OpenCL perft() Technical Issues

Discussion of chess software programming and technical issues.

Moderators: hgm, Rebel, chrisw

User avatar
sje
Posts: 4675
Joined: Mon Mar 13, 2006 7:43 pm

Re: Oscar the Cat

Post by sje »

Oscar is a fairly laid back sort of cat, but he loves to ankle surf to distract me whenever I'm in the kitchen. It takes the delivery of a freshly opened can of cat food to make him desist.

Oscar is the sixth shelter cat I've adopted (all male, three have since passed), and is my fourth black (or mostly black) cat. Apparently due to superstition, shelters have a hard time adopting out black cats, particularly older males. So that's who I get! Black cats have all have an impressively evil appearance; it's unfortunate that they're so difficult to photograph well.

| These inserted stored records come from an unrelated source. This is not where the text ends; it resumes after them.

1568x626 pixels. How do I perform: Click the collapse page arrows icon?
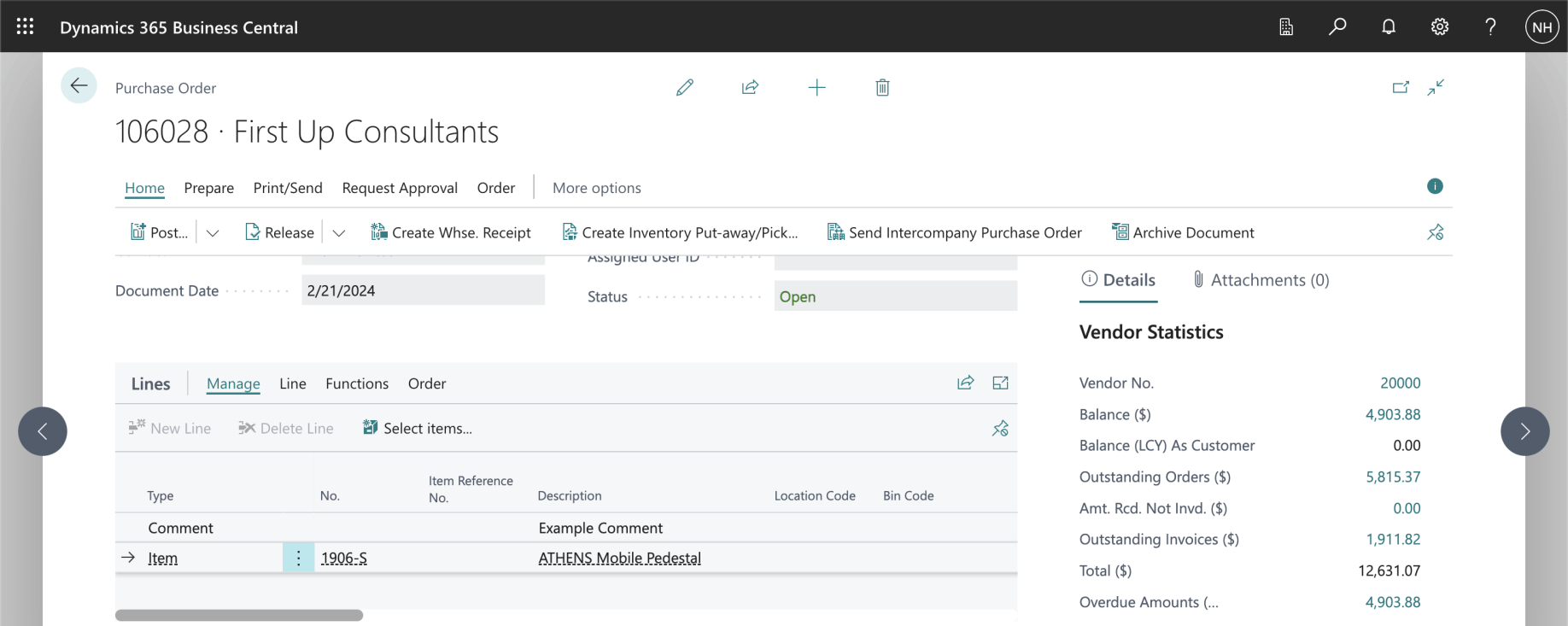pos(1436,87)
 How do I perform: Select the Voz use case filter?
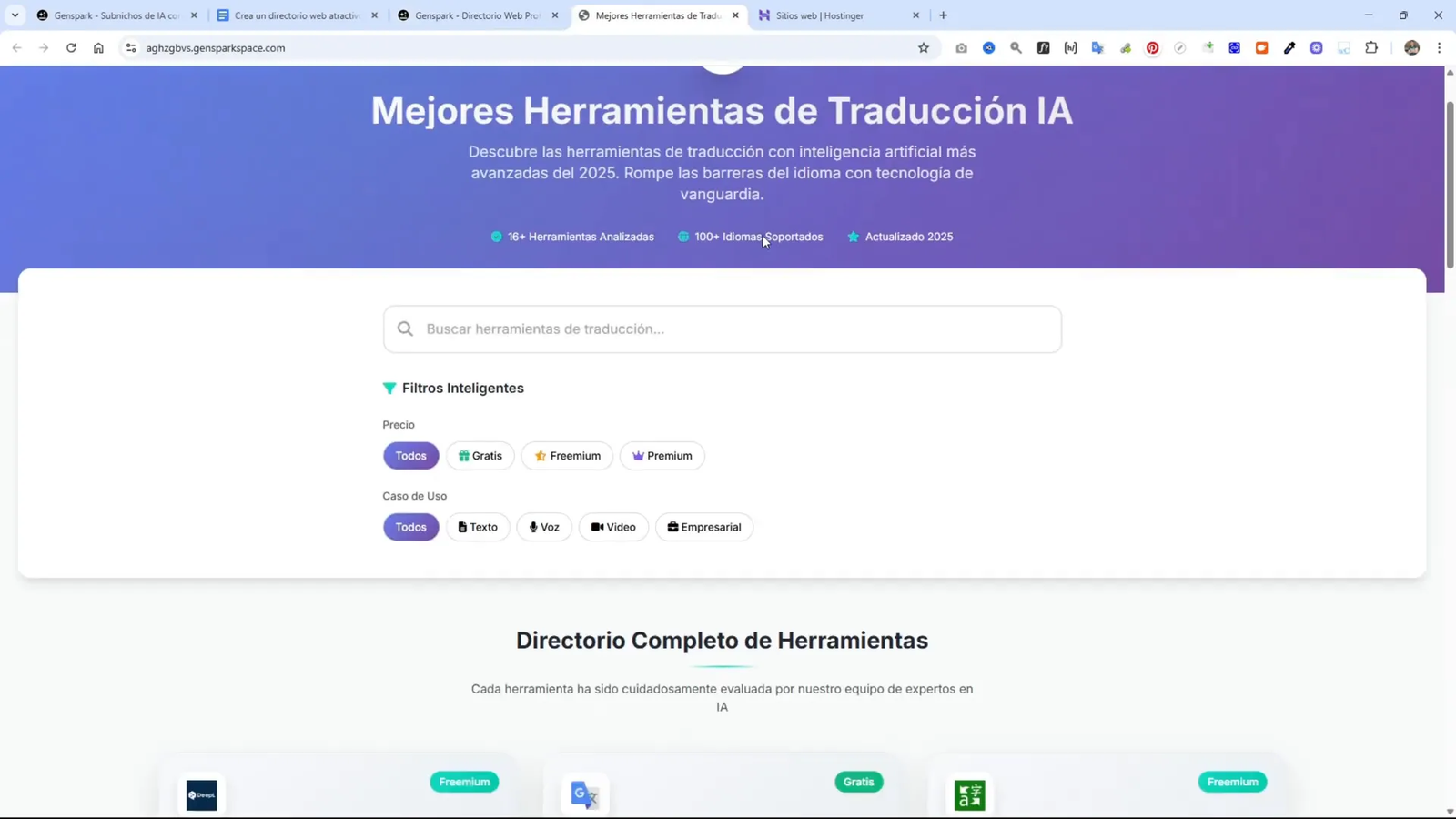(x=543, y=526)
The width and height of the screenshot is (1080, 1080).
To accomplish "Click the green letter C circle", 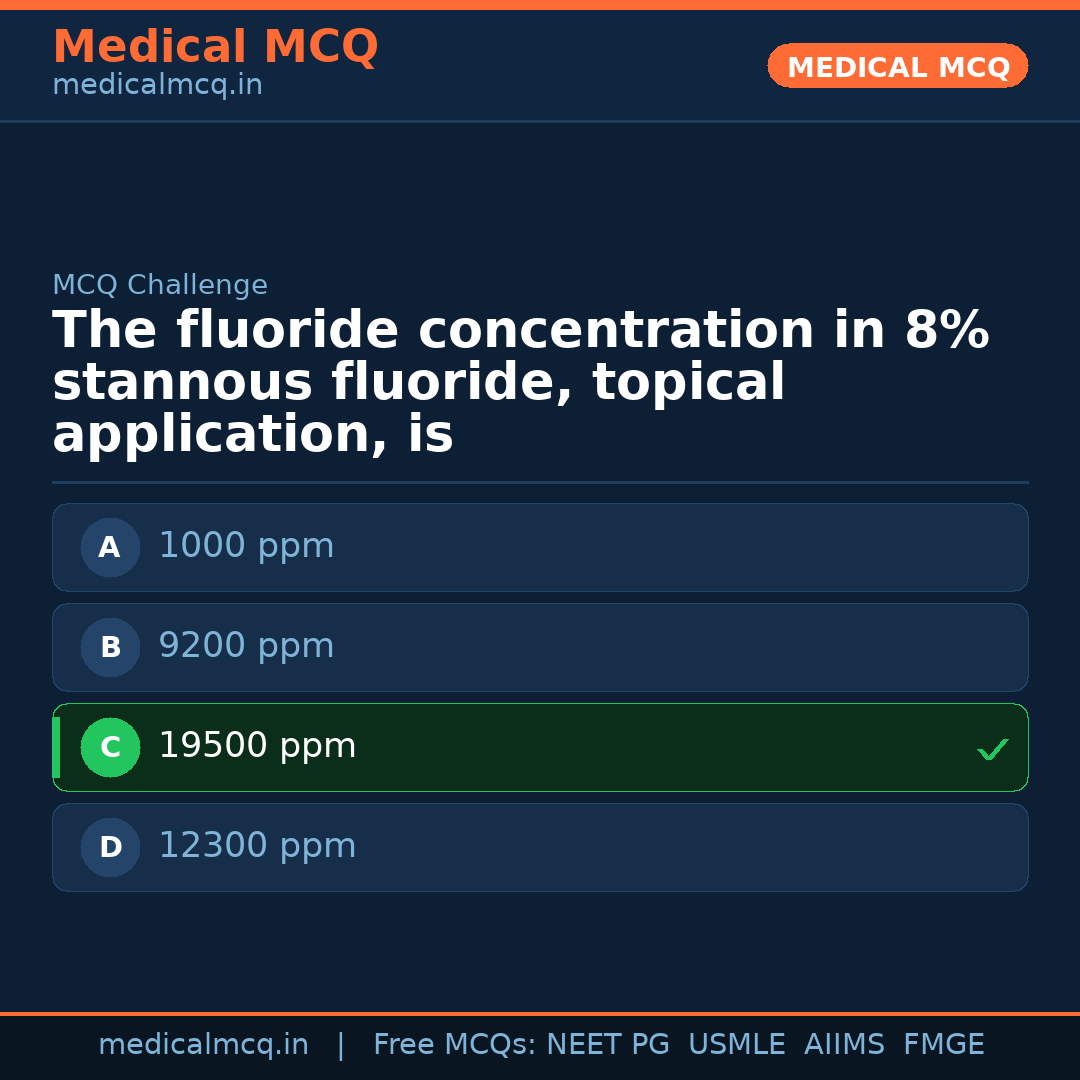I will [110, 747].
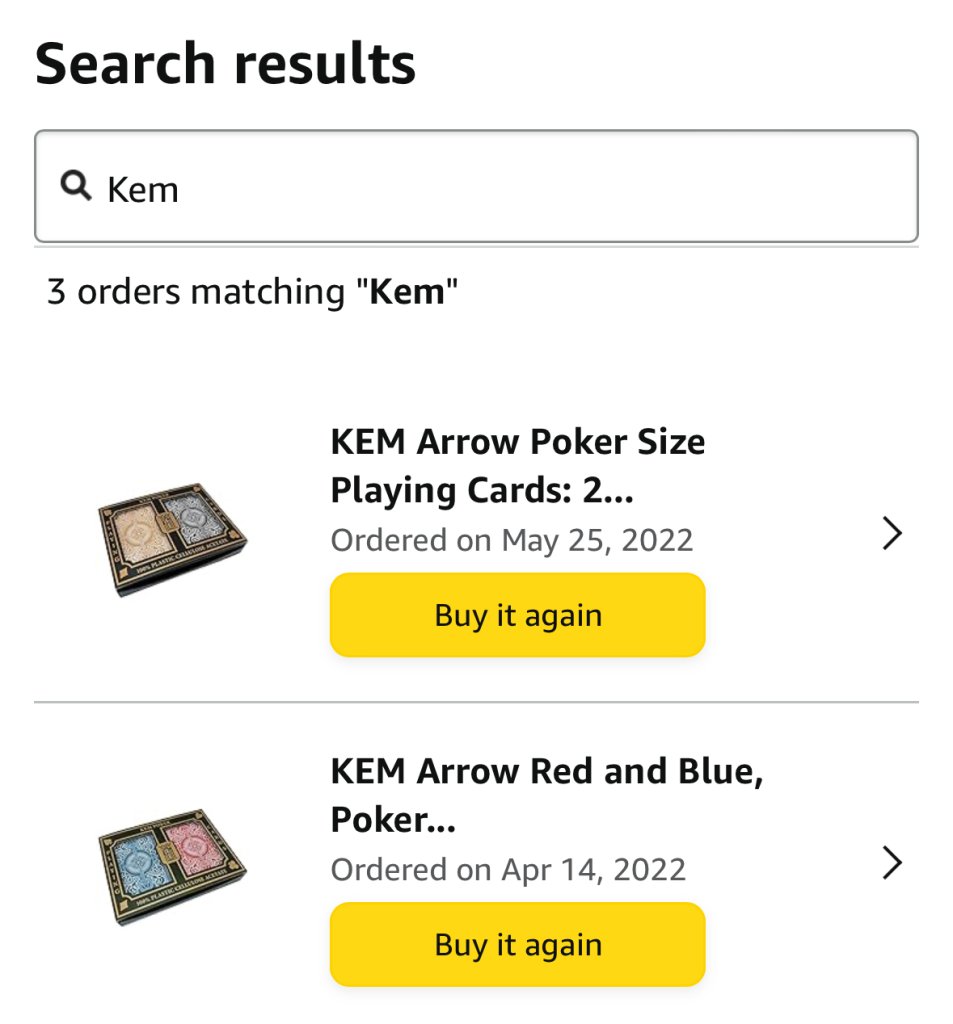This screenshot has width=953, height=1024.
Task: Expand the Apr 14, 2022 order chevron
Action: pyautogui.click(x=892, y=863)
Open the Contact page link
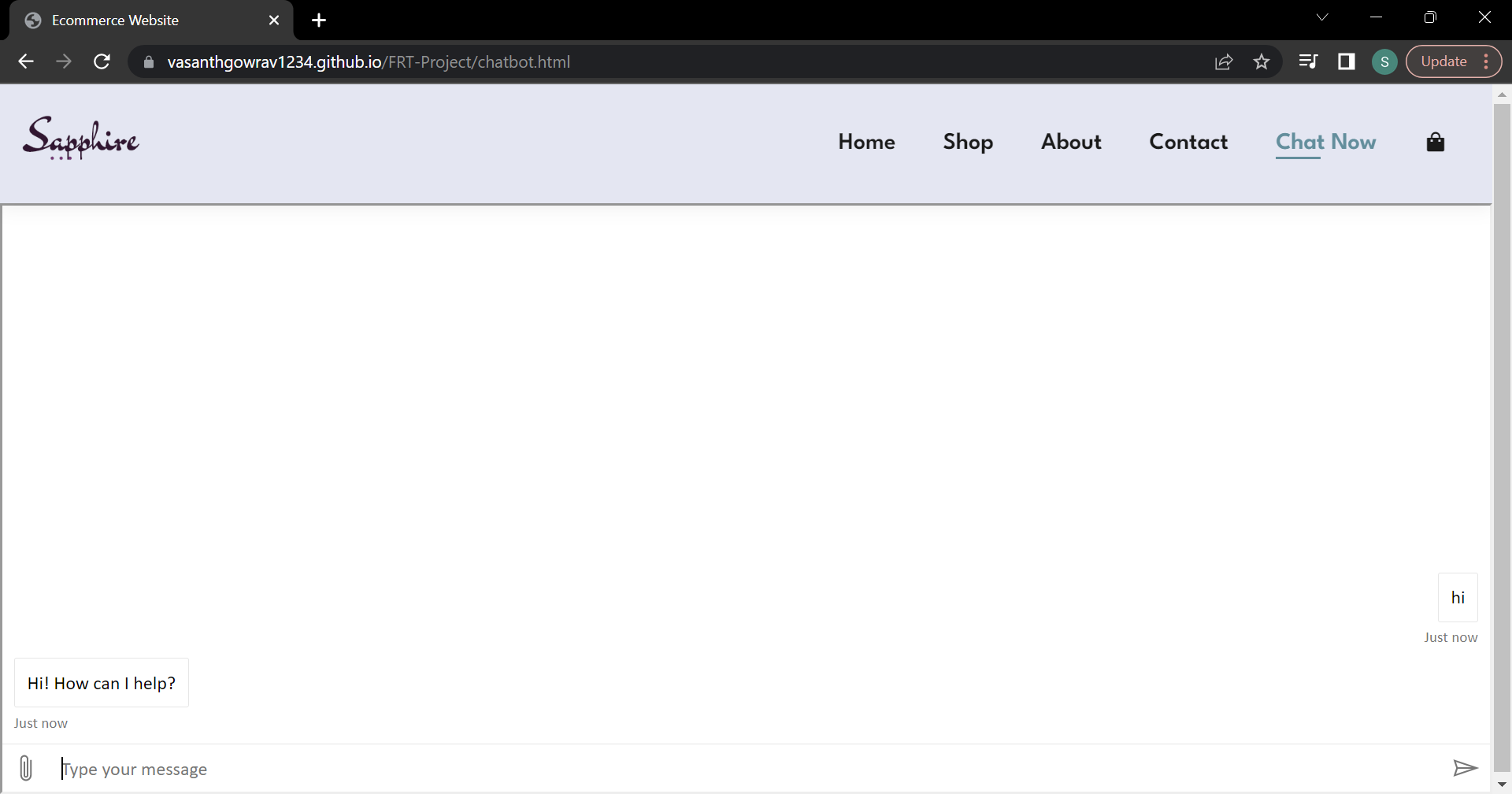Viewport: 1512px width, 794px height. pyautogui.click(x=1189, y=142)
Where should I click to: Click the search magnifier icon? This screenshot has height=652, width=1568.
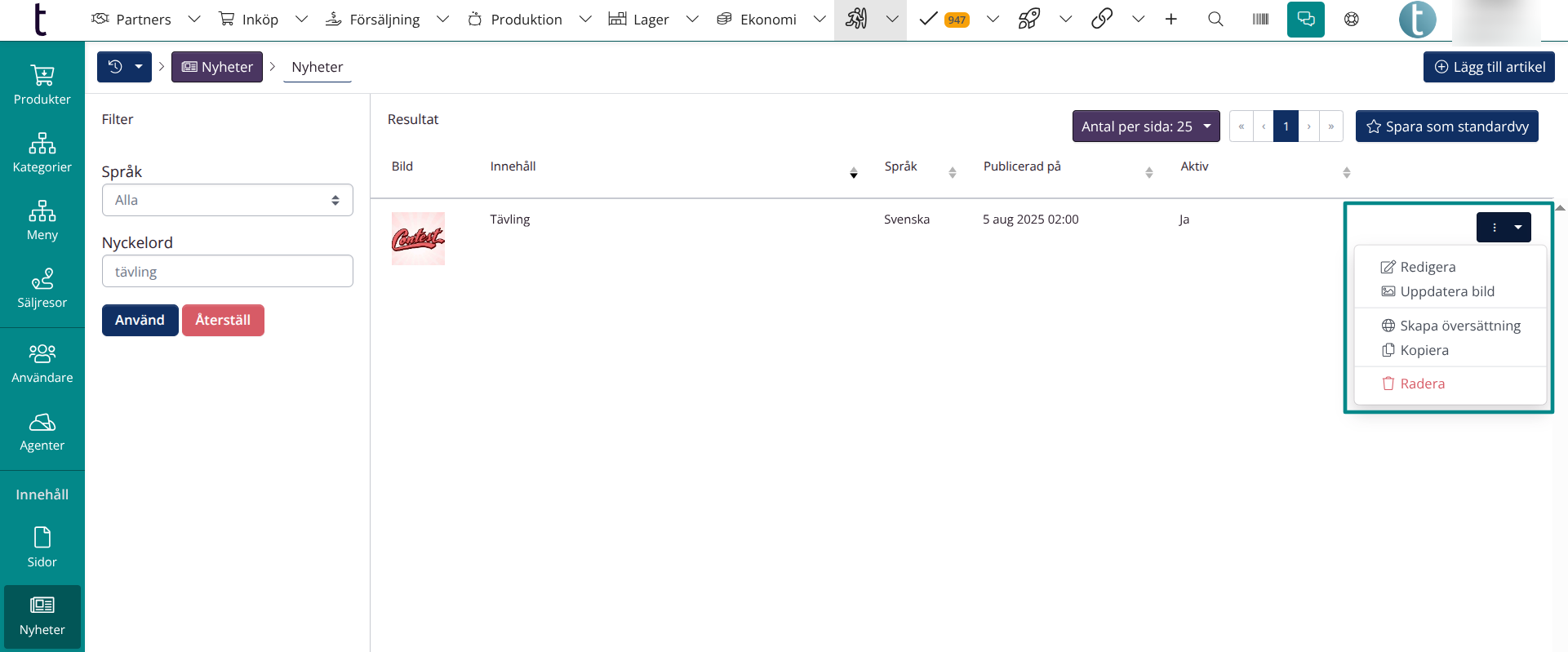pos(1215,20)
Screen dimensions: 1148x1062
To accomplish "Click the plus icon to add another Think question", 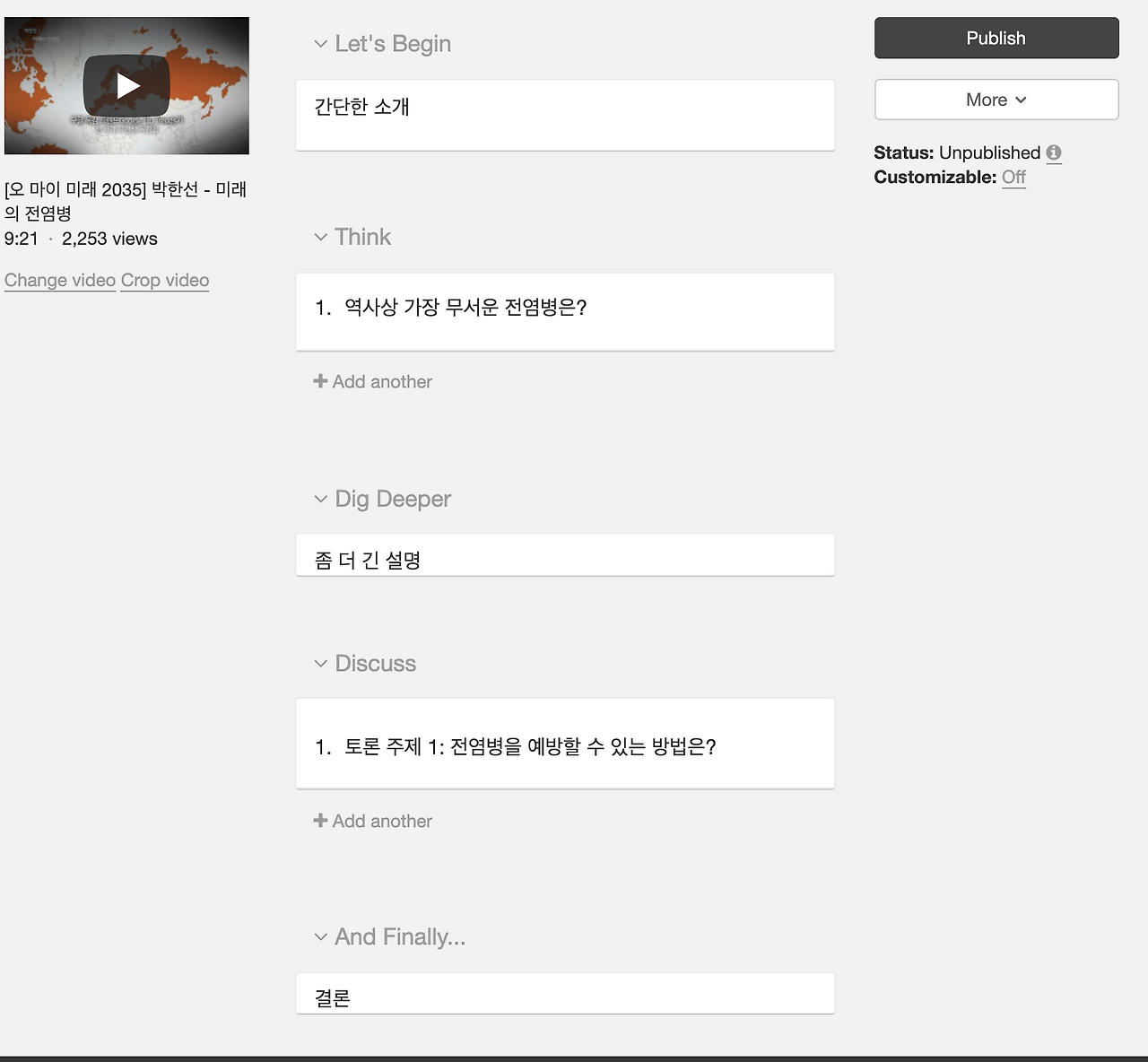I will point(320,380).
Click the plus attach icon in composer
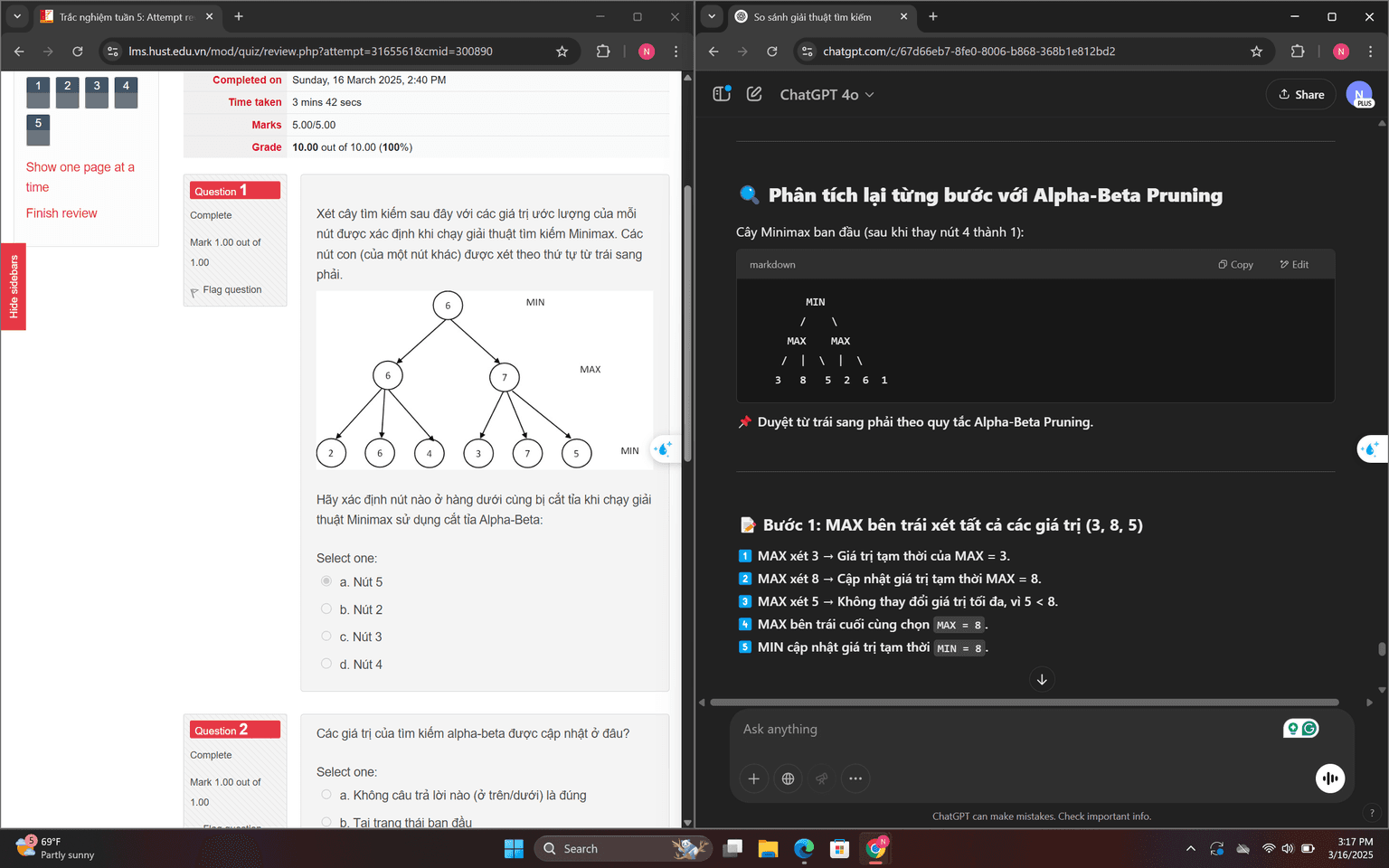 click(x=753, y=778)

He likes to keep an eye on me when I work, so I'll have to build him a perch to keep him off of the keyboard.
User avatar
sje
Posts: 4675
Joined: Mon Mar 13, 2006 7:43 pm

Oscar and transposition tables

Post by sje »

Currently, Oscar does not use transposition tables. These can be added later after various OpenCL issues are resolved. There are at present many unknowns regarding efficiency and portability topics with respect to differing OpenCL hosts, and so more research is needed before deploying techniques which could work well on one GPU model but refuse to even load on another.

--------

I've added SAN and FEN encoders to Oscar. Although not necessary for OpenCL operation, they are helpful with testing. Also, these and any other routines not strictly required for OpenCL operation can be quite useful for those using Oscar's source for development of their own chess applications.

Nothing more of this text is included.